#### Recorded data:

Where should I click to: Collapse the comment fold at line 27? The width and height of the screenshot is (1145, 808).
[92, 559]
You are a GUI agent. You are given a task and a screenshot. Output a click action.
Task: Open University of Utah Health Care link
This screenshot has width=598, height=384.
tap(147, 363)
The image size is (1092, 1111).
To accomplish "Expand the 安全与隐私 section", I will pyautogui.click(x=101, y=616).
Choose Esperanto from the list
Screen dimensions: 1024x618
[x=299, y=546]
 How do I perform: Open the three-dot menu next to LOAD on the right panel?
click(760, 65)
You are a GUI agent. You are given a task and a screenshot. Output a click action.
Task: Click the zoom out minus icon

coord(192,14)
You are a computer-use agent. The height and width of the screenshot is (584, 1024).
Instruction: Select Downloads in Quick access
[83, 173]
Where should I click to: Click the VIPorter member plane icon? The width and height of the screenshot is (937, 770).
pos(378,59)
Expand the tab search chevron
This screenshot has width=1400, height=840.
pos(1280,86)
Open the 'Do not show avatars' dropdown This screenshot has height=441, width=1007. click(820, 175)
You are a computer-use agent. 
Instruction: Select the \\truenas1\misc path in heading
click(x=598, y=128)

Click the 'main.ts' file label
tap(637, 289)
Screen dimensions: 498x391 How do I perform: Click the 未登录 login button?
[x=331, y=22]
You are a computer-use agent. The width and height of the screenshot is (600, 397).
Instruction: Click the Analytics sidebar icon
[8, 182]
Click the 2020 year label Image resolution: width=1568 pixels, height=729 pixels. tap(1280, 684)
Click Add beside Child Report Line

#### Requirement:
Reproduce the records word for word, starting at the line that contains "Open the 'Do" and stopping after the final line of the records.

#### Problem solution:
Open the 'Do not show avatars' dropdown This screenshot has height=441, width=1007. click(820, 175)
You are a computer-use agent. 
Instruction: Select the \\truenas1\misc path in heading
click(x=598, y=128)

Click the 'main.ts' file label
tap(637, 289)
Screen dimensions: 498x391 How do I perform: Click the 未登录 login button?
[x=331, y=22]
You are a computer-use agent. The width and height of the screenshot is (600, 397).
Instruction: Click the Analytics sidebar icon
[8, 182]
Click the 2020 year label Image resolution: width=1568 pixels, height=729 pixels. tap(1280, 684)
Click Add beside Child Report Line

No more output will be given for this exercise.